Word for word, transcribe every line below.

[Stored data]
☆ ☆ ☆
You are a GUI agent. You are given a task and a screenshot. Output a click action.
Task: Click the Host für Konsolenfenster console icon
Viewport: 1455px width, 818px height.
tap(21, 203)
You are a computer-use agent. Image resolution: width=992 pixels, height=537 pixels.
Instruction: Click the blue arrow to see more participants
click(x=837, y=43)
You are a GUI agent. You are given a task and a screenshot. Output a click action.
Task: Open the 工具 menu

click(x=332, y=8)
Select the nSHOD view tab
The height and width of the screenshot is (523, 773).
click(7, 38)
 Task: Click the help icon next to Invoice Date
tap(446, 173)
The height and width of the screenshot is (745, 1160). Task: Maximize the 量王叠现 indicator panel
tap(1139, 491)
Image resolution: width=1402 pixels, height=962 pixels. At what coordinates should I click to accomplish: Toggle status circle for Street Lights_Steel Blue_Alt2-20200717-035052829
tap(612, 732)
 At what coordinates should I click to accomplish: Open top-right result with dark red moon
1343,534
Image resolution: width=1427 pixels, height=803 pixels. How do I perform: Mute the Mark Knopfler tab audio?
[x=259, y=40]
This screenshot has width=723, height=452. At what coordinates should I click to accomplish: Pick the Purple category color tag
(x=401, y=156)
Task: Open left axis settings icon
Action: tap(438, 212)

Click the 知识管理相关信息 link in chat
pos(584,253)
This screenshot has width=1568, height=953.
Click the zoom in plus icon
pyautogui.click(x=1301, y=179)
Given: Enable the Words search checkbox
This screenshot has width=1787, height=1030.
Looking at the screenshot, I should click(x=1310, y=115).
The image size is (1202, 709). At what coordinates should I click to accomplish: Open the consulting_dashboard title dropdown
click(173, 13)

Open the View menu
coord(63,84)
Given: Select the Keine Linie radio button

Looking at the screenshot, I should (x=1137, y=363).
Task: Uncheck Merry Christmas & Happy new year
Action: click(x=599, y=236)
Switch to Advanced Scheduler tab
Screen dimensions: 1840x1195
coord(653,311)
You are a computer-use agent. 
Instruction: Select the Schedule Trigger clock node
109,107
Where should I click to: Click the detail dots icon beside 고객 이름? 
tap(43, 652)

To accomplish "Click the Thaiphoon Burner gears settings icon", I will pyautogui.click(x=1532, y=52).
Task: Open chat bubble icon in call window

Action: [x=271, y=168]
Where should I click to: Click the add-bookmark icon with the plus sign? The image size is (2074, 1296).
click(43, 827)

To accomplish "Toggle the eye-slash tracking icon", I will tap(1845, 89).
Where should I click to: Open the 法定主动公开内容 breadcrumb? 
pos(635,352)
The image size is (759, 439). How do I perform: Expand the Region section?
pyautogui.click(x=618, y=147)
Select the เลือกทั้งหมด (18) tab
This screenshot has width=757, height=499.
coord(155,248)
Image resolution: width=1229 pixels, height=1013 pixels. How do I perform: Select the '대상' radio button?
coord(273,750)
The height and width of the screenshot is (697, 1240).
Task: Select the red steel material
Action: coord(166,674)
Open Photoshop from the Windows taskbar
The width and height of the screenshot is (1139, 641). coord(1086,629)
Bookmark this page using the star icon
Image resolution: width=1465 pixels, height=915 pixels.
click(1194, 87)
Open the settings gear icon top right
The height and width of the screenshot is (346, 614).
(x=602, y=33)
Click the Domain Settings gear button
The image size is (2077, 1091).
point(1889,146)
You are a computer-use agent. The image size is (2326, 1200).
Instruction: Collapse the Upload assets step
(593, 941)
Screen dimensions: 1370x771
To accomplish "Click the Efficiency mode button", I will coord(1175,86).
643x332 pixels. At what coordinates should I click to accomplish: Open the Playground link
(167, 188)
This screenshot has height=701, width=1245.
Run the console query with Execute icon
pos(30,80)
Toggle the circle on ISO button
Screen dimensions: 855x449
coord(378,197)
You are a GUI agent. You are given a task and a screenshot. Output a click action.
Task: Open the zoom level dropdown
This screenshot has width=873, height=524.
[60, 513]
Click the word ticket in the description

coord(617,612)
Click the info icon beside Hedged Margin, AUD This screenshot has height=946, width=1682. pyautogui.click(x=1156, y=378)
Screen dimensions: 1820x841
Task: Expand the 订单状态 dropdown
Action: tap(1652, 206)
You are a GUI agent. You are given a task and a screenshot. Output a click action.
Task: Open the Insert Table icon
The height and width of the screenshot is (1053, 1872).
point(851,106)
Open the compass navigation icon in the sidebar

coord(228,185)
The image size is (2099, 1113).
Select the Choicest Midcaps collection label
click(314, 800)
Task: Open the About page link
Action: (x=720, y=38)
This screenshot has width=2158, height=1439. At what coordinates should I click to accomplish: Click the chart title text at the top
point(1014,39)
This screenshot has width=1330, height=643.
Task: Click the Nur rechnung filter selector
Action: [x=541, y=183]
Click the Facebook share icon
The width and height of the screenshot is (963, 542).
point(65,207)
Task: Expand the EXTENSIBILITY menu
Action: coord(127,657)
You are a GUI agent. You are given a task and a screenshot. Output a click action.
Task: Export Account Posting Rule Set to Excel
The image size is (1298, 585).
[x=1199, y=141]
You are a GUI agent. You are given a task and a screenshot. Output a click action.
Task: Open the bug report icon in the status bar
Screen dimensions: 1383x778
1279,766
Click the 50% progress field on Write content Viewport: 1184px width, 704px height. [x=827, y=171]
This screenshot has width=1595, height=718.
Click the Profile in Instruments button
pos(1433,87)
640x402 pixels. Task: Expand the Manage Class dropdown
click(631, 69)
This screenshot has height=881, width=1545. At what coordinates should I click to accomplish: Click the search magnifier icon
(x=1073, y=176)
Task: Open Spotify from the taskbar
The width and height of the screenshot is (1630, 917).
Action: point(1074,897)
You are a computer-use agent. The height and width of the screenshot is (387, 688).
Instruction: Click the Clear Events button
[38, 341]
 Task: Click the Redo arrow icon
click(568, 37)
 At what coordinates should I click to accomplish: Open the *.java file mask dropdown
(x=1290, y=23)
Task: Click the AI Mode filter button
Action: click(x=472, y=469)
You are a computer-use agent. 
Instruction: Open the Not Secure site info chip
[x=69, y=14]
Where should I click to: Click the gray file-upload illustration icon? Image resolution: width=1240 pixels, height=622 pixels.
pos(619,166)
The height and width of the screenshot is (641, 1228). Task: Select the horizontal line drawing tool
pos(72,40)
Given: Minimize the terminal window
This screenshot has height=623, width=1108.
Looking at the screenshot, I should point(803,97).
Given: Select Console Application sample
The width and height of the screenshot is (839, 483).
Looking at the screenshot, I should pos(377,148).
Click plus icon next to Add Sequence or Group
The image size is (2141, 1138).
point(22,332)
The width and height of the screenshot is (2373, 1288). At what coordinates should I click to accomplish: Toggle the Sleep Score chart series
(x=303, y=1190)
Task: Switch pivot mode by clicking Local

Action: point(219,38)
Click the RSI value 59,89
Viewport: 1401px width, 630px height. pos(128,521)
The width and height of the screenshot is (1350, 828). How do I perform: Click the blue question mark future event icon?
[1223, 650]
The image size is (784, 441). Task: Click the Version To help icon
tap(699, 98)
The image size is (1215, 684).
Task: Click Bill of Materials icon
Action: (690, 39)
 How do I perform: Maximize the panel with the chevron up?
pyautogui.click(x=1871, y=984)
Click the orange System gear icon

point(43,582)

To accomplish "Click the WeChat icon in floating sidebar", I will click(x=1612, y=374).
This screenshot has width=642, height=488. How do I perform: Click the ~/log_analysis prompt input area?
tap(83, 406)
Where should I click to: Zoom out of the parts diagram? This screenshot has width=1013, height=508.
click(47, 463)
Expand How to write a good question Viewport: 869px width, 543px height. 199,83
☆ ☆ ☆
### [RESPONSE BELOW]
You are a GUI agent. You are given a task and a screenshot. Output a click action.
Task: Click the Host für Konsolenfenster console icon
Viewport: 1455px width, 818px height.
tap(21, 203)
You are a computer-use agent. Image resolution: width=992 pixels, height=537 pixels.
Instruction: Click the blue arrow to see more participants
click(x=837, y=43)
You are a GUI agent. You are given a task and a screenshot. Output a click action.
Task: Open the 工具 menu

click(x=332, y=8)
Select the nSHOD view tab
The height and width of the screenshot is (523, 773).
click(7, 38)
 Task: Click the help icon next to Invoice Date
tap(446, 173)
The height and width of the screenshot is (745, 1160). Task: Maximize the 量王叠现 indicator panel
tap(1139, 491)
Image resolution: width=1402 pixels, height=962 pixels. At what coordinates should I click to accomplish: Toggle status circle for Street Lights_Steel Blue_Alt2-20200717-035052829
tap(612, 732)
 At what coordinates should I click to accomplish: Open top-right result with dark red moon
1343,534
Image resolution: width=1427 pixels, height=803 pixels. How do I perform: Mute the Mark Knopfler tab audio?
[x=259, y=40]
This screenshot has width=723, height=452. At what coordinates should I click to accomplish: Pick the Purple category color tag
(x=401, y=156)
Task: Open left axis settings icon
Action: tap(438, 212)

Click the 知识管理相关信息 link in chat
pos(584,253)
This screenshot has width=1568, height=953.
Click the zoom in plus icon
pyautogui.click(x=1301, y=179)
Given: Enable the Words search checkbox
This screenshot has width=1787, height=1030.
Looking at the screenshot, I should click(x=1310, y=115).
The image size is (1202, 709). At what coordinates should I click to accomplish: Open the consulting_dashboard title dropdown
click(173, 13)

Open the View menu
coord(63,84)
Given: Select the Keine Linie radio button

Looking at the screenshot, I should (x=1137, y=363).
Task: Uncheck Merry Christmas & Happy new year
Action: click(x=599, y=236)
Switch to Advanced Scheduler tab
Screen dimensions: 1840x1195
coord(653,311)
You are a computer-use agent. 
Instruction: Select the Schedule Trigger clock node
109,107
Where should I click to: Click the detail dots icon beside 고객 이름? 
tap(43, 652)

To accomplish "Click the Thaiphoon Burner gears settings icon", I will pyautogui.click(x=1532, y=52).
Task: Open chat bubble icon in call window

Action: [x=271, y=168]
Where should I click to: Click the add-bookmark icon with the plus sign? The image size is (2074, 1296).
click(43, 827)

To accomplish "Toggle the eye-slash tracking icon", I will tap(1845, 89).
Where should I click to: Open the 法定主动公开内容 breadcrumb? 
pos(635,352)
The image size is (759, 439). How do I perform: Expand the Region section?
pyautogui.click(x=618, y=147)
Select the เลือกทั้งหมด (18) tab
This screenshot has width=757, height=499.
coord(155,248)
Image resolution: width=1229 pixels, height=1013 pixels. How do I perform: Select the '대상' radio button?
coord(273,750)
The height and width of the screenshot is (697, 1240).
Task: Select the red steel material
Action: coord(166,674)
Open Photoshop from the Windows taskbar
The width and height of the screenshot is (1139, 641). coord(1086,629)
Bookmark this page using the star icon
Image resolution: width=1465 pixels, height=915 pixels.
click(1194, 87)
Open the settings gear icon top right
The height and width of the screenshot is (346, 614).
(x=602, y=33)
Click the Domain Settings gear button
The image size is (2077, 1091).
point(1889,146)
You are a computer-use agent. The image size is (2326, 1200).
Instruction: Collapse the Upload assets step
(593, 941)
Screen dimensions: 1370x771
To accomplish "Click the Efficiency mode button", I will coord(1175,86).
643x332 pixels. At what coordinates should I click to accomplish: Open the Playground link
(167, 188)
This screenshot has height=701, width=1245.
Run the console query with Execute icon
pos(30,80)
Toggle the circle on ISO button
Screen dimensions: 855x449
coord(378,197)
You are a GUI agent. You are given a task and a screenshot. Output a click action.
Task: Open the zoom level dropdown
This screenshot has width=873, height=524.
[60, 513]
Click the word ticket in the description

coord(617,612)
Click the info icon beside Hedged Margin, AUD This screenshot has height=946, width=1682. pyautogui.click(x=1156, y=378)
Screen dimensions: 1820x841
Task: Expand the 订单状态 dropdown
Action: tap(1652, 206)
You are a GUI agent. You are given a task and a screenshot. Output a click action.
Task: Open the Insert Table icon
The height and width of the screenshot is (1053, 1872).
point(851,106)
Open the compass navigation icon in the sidebar

coord(228,185)
The image size is (2099, 1113).
Select the Choicest Midcaps collection label
click(314, 800)
Task: Open the About page link
Action: (x=720, y=38)
This screenshot has width=2158, height=1439. At what coordinates should I click to accomplish: Click the chart title text at the top
point(1014,39)
This screenshot has width=1330, height=643.
Task: Click the Nur rechnung filter selector
Action: [x=541, y=183]
Click the Facebook share icon
The width and height of the screenshot is (963, 542).
point(65,207)
Task: Expand the EXTENSIBILITY menu
Action: coord(127,657)
You are a GUI agent. You are given a task and a screenshot. Output a click action.
Task: Export Account Posting Rule Set to Excel
The image size is (1298, 585).
[x=1199, y=141]
You are a GUI agent. You are given a task and a screenshot. Output a click action.
Task: Open the bug report icon in the status bar
Screen dimensions: 1383x778
1279,766
Click the 50% progress field on Write content Viewport: 1184px width, 704px height. [x=827, y=171]
This screenshot has width=1595, height=718.
Click the Profile in Instruments button
pos(1433,87)
640x402 pixels. Task: Expand the Manage Class dropdown
click(631, 69)
This screenshot has height=881, width=1545. At what coordinates should I click to accomplish: Click the search magnifier icon
(x=1073, y=176)
Task: Open Spotify from the taskbar
The width and height of the screenshot is (1630, 917).
Action: point(1074,897)
You are a computer-use agent. The height and width of the screenshot is (387, 688).
Instruction: Click the Clear Events button
[38, 341]
 Task: Click the Redo arrow icon
click(568, 37)
 At what coordinates should I click to accomplish: Open the *.java file mask dropdown
(x=1290, y=23)
Task: Click the AI Mode filter button
Action: click(x=472, y=469)
You are a computer-use agent. 
Instruction: Open the Not Secure site info chip
[x=69, y=14]
Where should I click to: Click the gray file-upload illustration icon? Image resolution: width=1240 pixels, height=622 pixels.
pos(619,166)
The height and width of the screenshot is (641, 1228). Task: Select the horizontal line drawing tool
pos(72,40)
Given: Minimize the terminal window
This screenshot has height=623, width=1108.
Looking at the screenshot, I should point(803,97).
Given: Select Console Application sample
The width and height of the screenshot is (839, 483).
Looking at the screenshot, I should pos(377,148).
Click plus icon next to Add Sequence or Group
The image size is (2141, 1138).
point(22,332)
The width and height of the screenshot is (2373, 1288). At what coordinates should I click to accomplish: Toggle the Sleep Score chart series
(x=303, y=1190)
Task: Switch pivot mode by clicking Local

Action: point(219,38)
Click the RSI value 59,89
Viewport: 1401px width, 630px height. pos(128,521)
The width and height of the screenshot is (1350, 828). How do I perform: Click the blue question mark future event icon?
[1223, 650]
The image size is (784, 441). Task: Click the Version To help icon
tap(699, 98)
The image size is (1215, 684).
Task: Click Bill of Materials icon
Action: (690, 39)
 How do I perform: Maximize the panel with the chevron up?
pyautogui.click(x=1871, y=984)
Click the orange System gear icon

point(43,582)

To accomplish "Click the WeChat icon in floating sidebar", I will click(x=1612, y=374).
This screenshot has width=642, height=488. How do I perform: Click the ~/log_analysis prompt input area?
tap(83, 406)
Where should I click to: Zoom out of the parts diagram? This screenshot has width=1013, height=508.
click(47, 463)
Expand How to write a good question Viewport: 869px width, 543px height. 199,83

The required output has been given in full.